[[ Text for analysis, beginning ]]

Mother!
Jennifer Lawrence and Javier Bardem star in Darren Aronofsky's Mother!, a mind-bending shocker whose mysteries need to be unpacked and then unpacked again
Darren Aronofsky has never been afraid of the outlandish and mind-bending, but with Mother! he enters into new realms, crafting a hellish, anxiety-ridden house of horrors chamber piece that earns its titular exclamation mark many times over.
Comparisons to The Fountain are likely, yet Mother! shares more in common with Aronofsky’s much-derided Noah. If that Old Testament epic was inspired by the tale of the deluge in the book of Genesis, Mother!'s inspiration is the fire and fury of the apocalyptic Revelation. Religious iconography is rife and this allegorical tale is densely packed, with plenty of layers to peel back. Chiefly though, the pleasure of Mother! is found in its mystery, strangeness, and horror.
Jennifer Lawrence and Javier Bardem are an unnamed couple living in a remote house in dire need of repair following a horrendous fire. Bardem is a frustrated poet and author of merit, but can’t seem to muster his muse. With an anachronistic fountain pen in hand (no laptops, or indeed mobile phones, are present in this film) he wiles away his days suffering from writer’s block. Meanwhile Lawrence, the more practical and tenderly of the couple, is repairing their home and giving it a new lease of life.

[[ Text for analysis, end ]]

# Exercise instructions
**1)** Name every person mentioned in the review of Mother!
**2)** Output the passage of the review of Mother! starting with "Comparisons to The" and going on through "strangeness, and horror.".
**3)** Translate this sentence from the review of Mother! into Spanish: "Chiefly though, the pleasure of Mother! is found in its mystery, strangeness, and horror."
You won't need the rows that come next.

[[ Data for analysis, beginning ]]

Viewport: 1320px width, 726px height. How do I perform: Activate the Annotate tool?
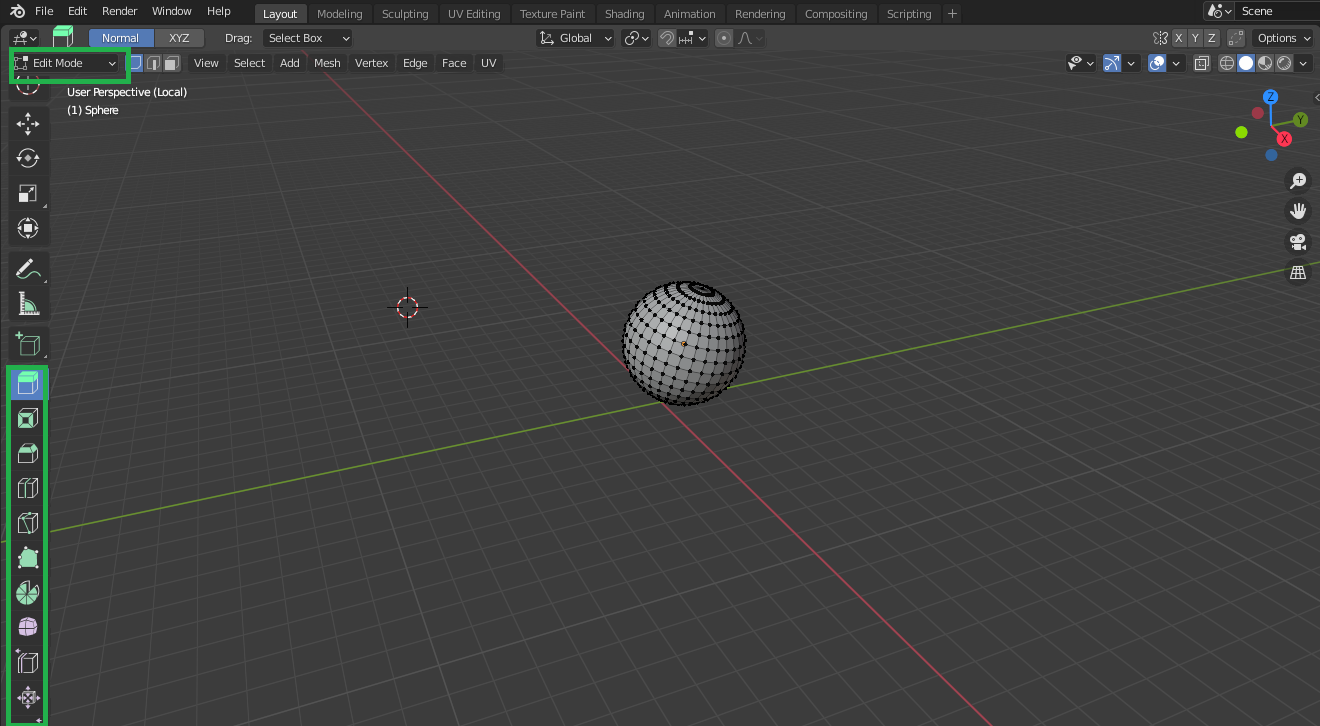point(28,268)
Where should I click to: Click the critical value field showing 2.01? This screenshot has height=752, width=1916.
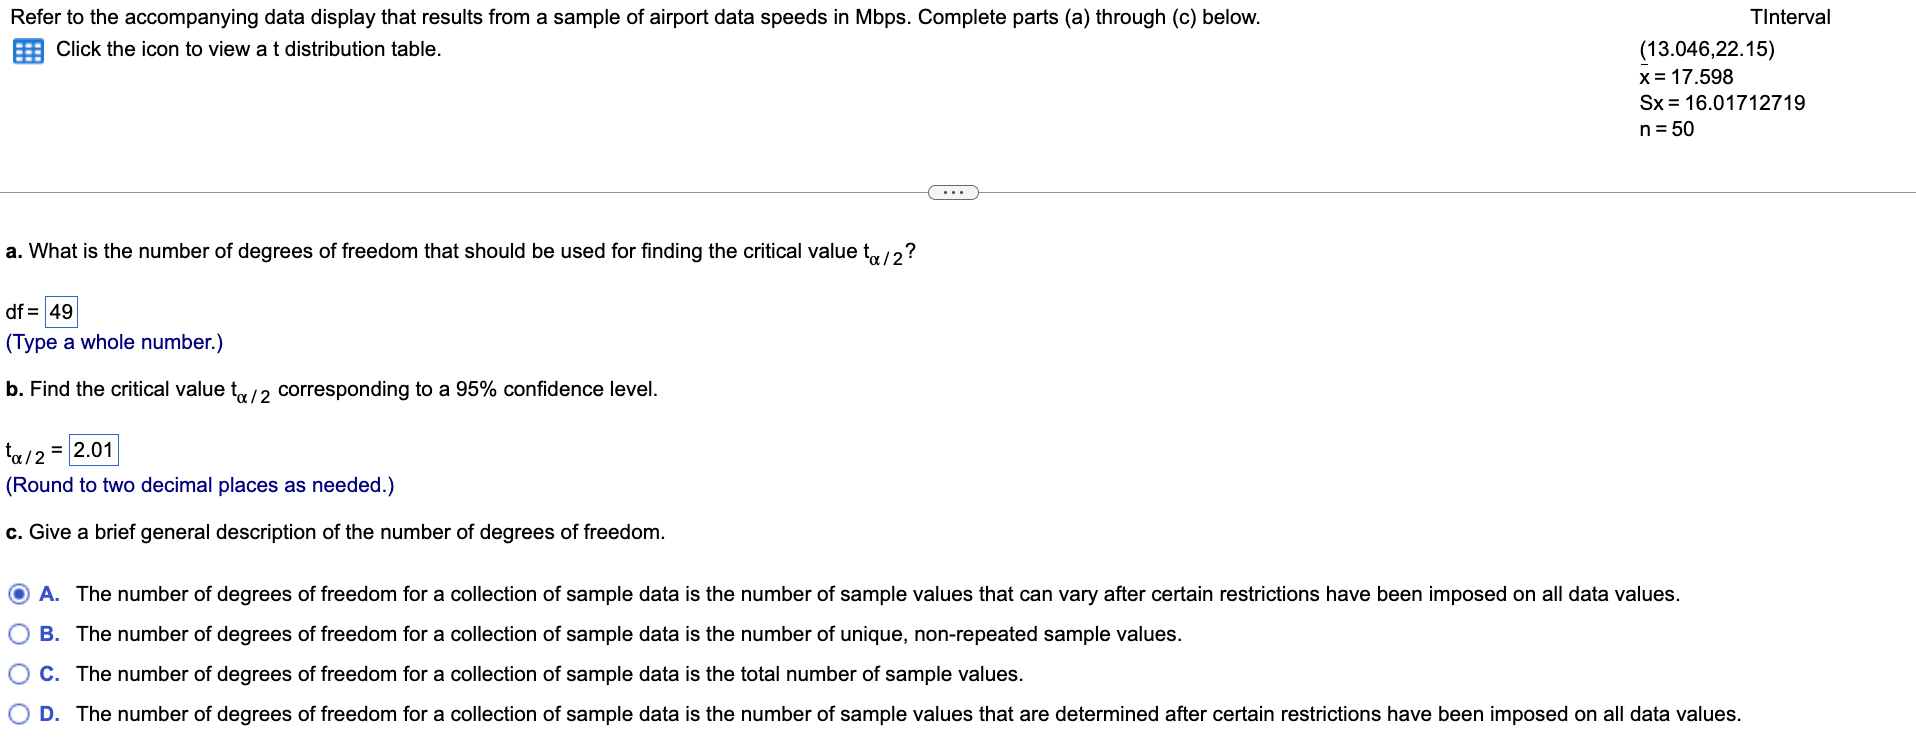(x=93, y=449)
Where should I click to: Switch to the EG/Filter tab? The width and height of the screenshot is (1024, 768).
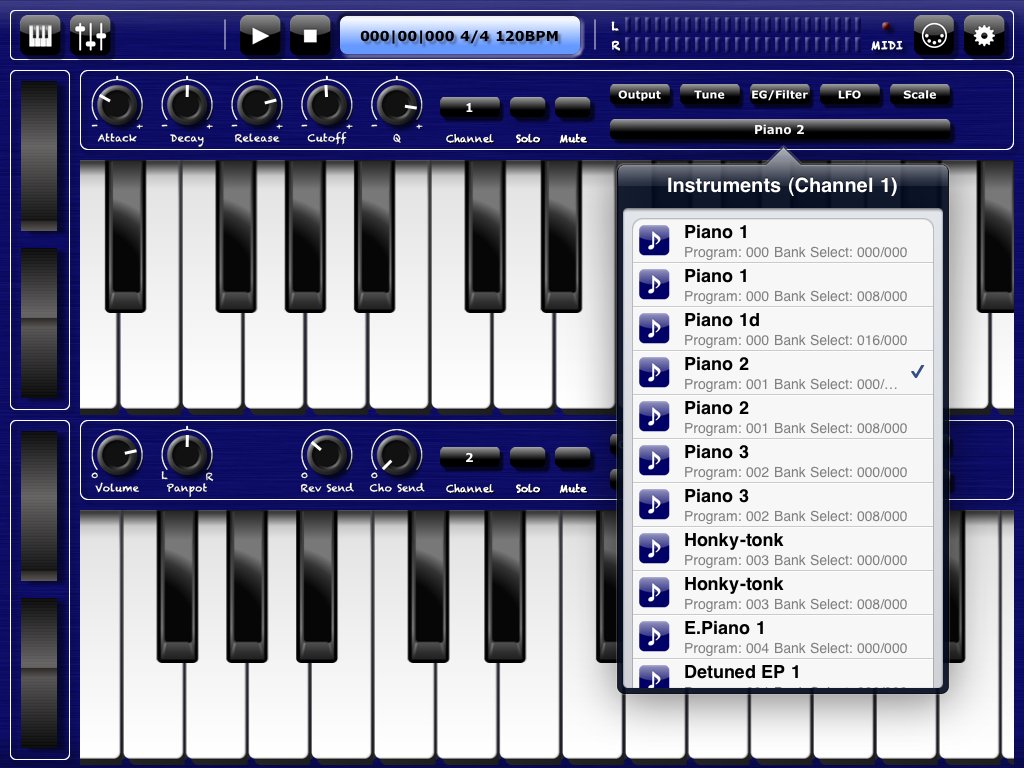point(779,95)
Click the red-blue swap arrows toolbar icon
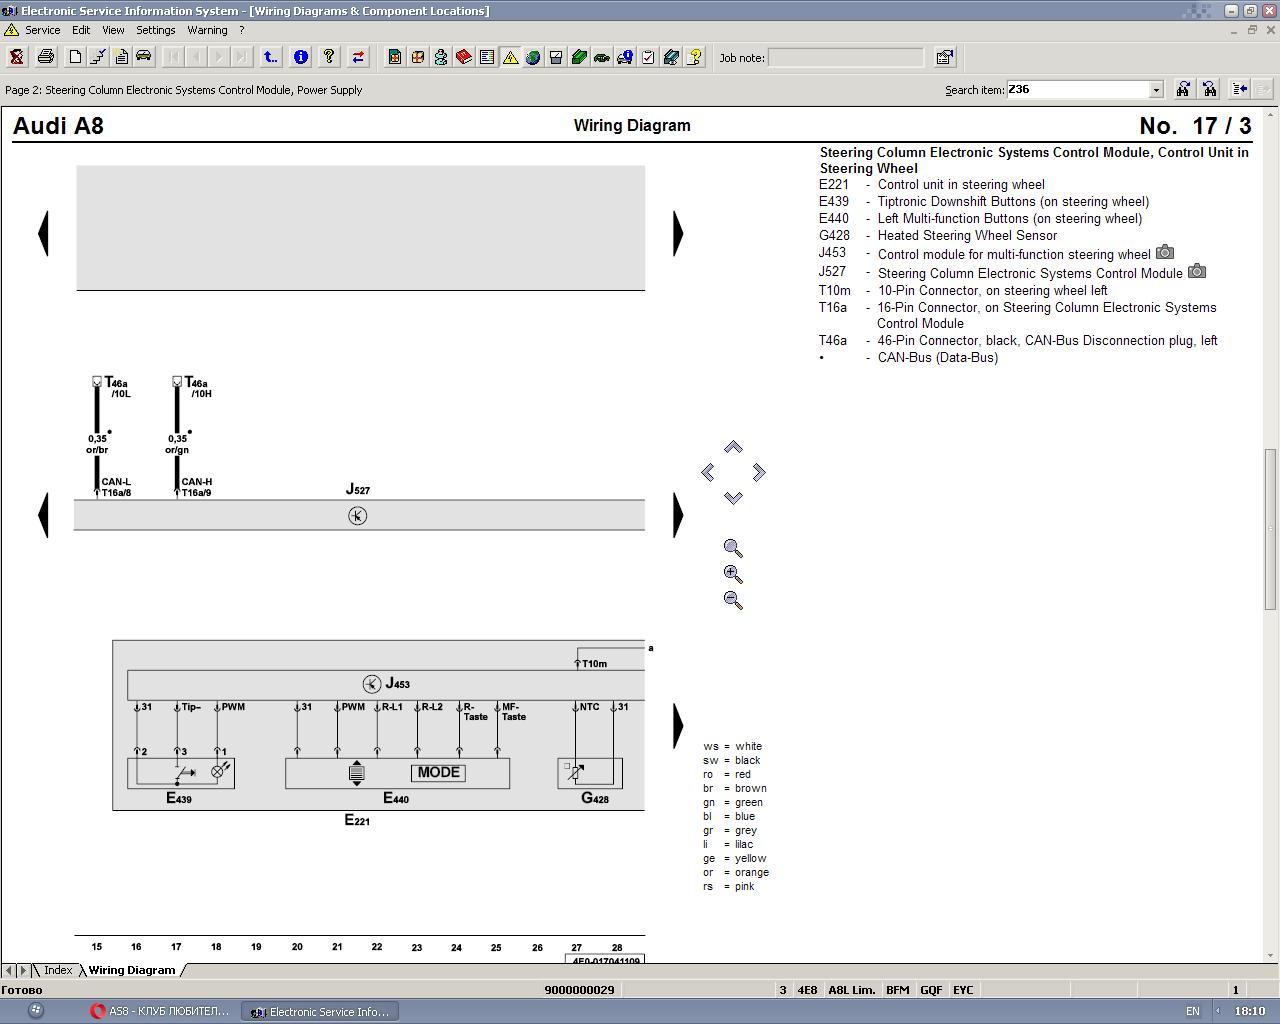 [358, 57]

[[ Data for analysis, end ]]

# Written responses
**1)** Darren Aronofsky, Jennifer Lawrence, Javier Bardem

**2)**
Comparisons to The Fountain are likely, yet Mother! shares more in common with Aronofsky’s much-derided Noah. If that Old Testament epic was inspired by the tale of the deluge in the book of Genesis, Mother!'s inspiration is the fire and fury of the apocalyptic Revelation. Religious iconography is rife and this allegorical tale is densely packed, with plenty of layers to peel back. Chiefly though, the pleasure of Mother! is found in its mystery, strangeness, and horror.

**3)** Sin embargo, el placer de Mother! reside principalmente en su misterio, su extrañeza y su horror.